▶ **Work task**:
The entries below must be reproduced exactly; their pictures are not part of the copy.

▶ **Data section**:
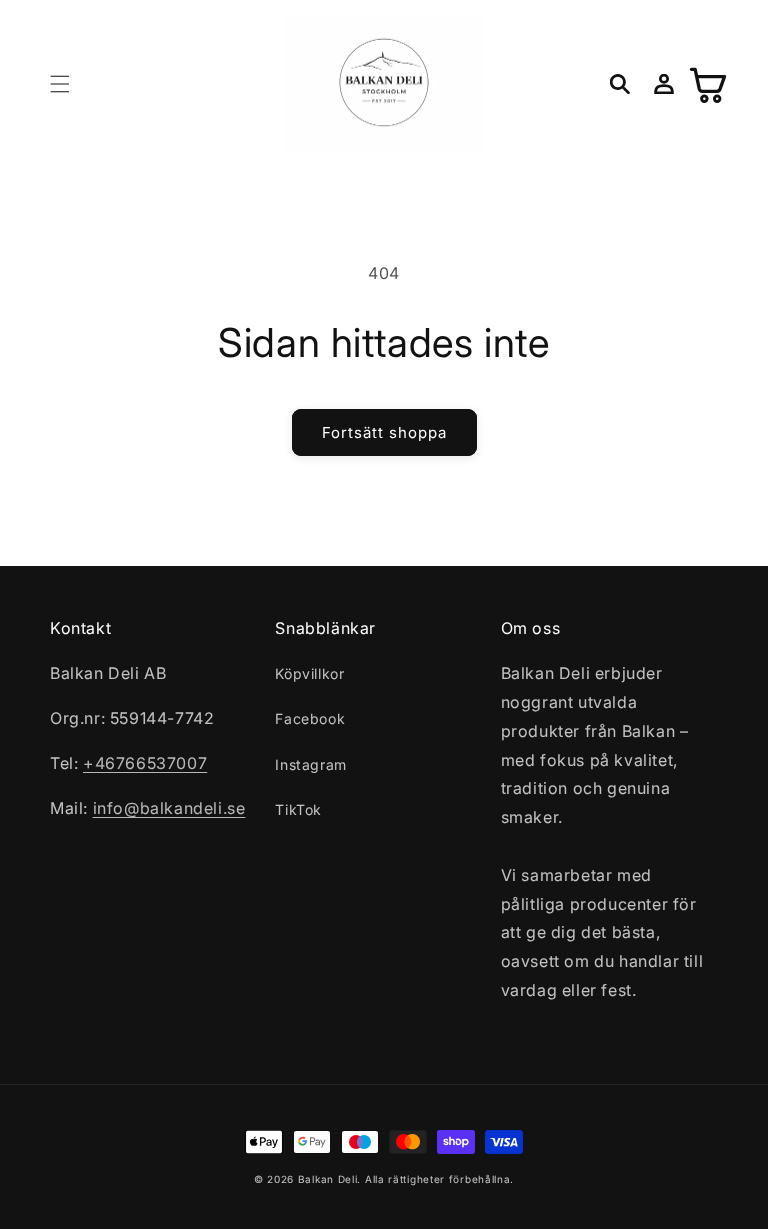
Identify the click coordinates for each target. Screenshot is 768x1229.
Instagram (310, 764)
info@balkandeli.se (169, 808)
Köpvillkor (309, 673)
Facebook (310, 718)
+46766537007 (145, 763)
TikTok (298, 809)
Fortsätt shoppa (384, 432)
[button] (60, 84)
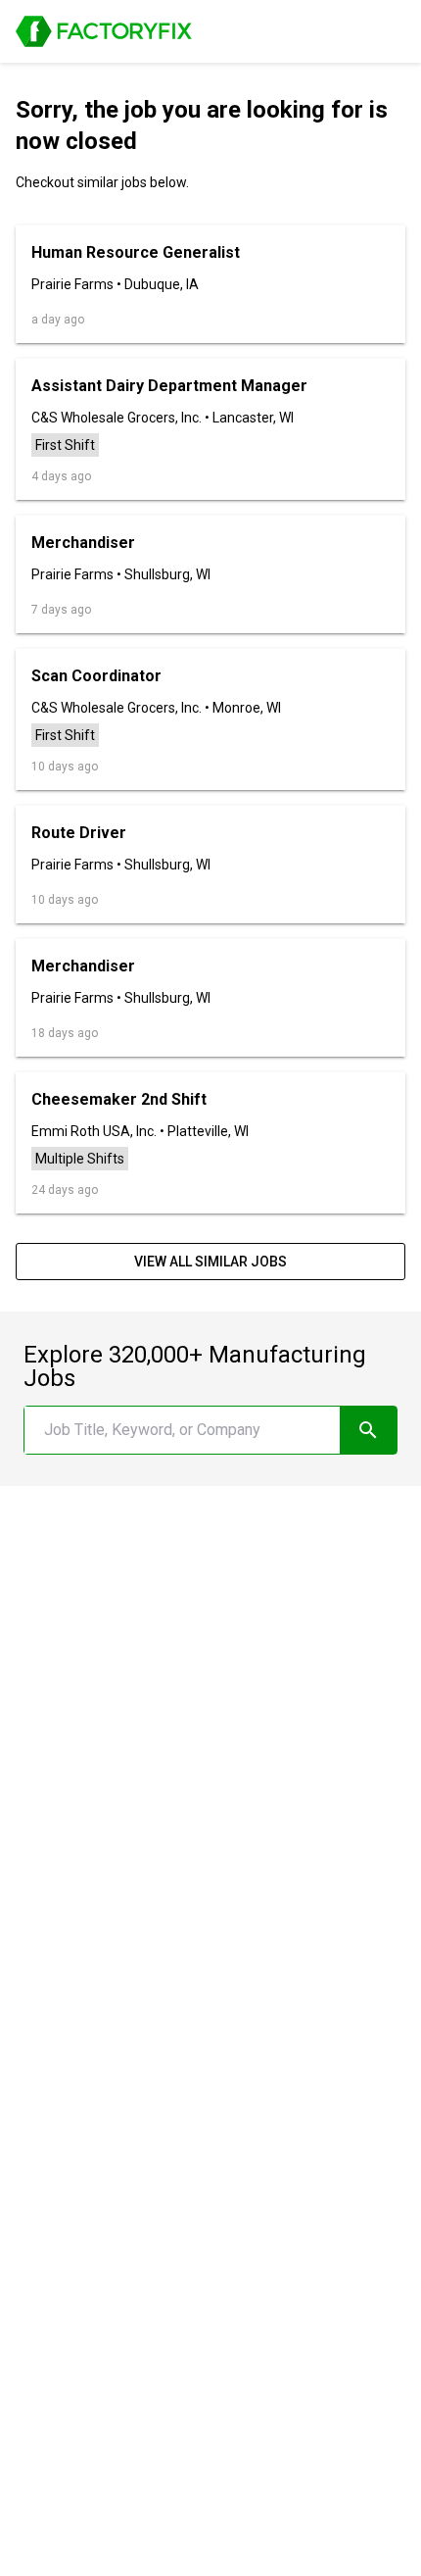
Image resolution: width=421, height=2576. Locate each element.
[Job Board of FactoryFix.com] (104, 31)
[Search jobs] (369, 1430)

▶ **Solution to this problem**:
Identify the click coordinates for each target. Screenshot is 768x1229.
Instagram (310, 764)
info@balkandeli.se (169, 808)
Köpvillkor (309, 673)
Facebook (310, 718)
+46766537007 (145, 763)
TikTok (298, 809)
Fortsätt shoppa (384, 432)
[button] (60, 84)
Image resolution: width=421, height=2576. Locate each element.
[Job Board of FactoryFix.com] (104, 31)
[Search jobs] (369, 1430)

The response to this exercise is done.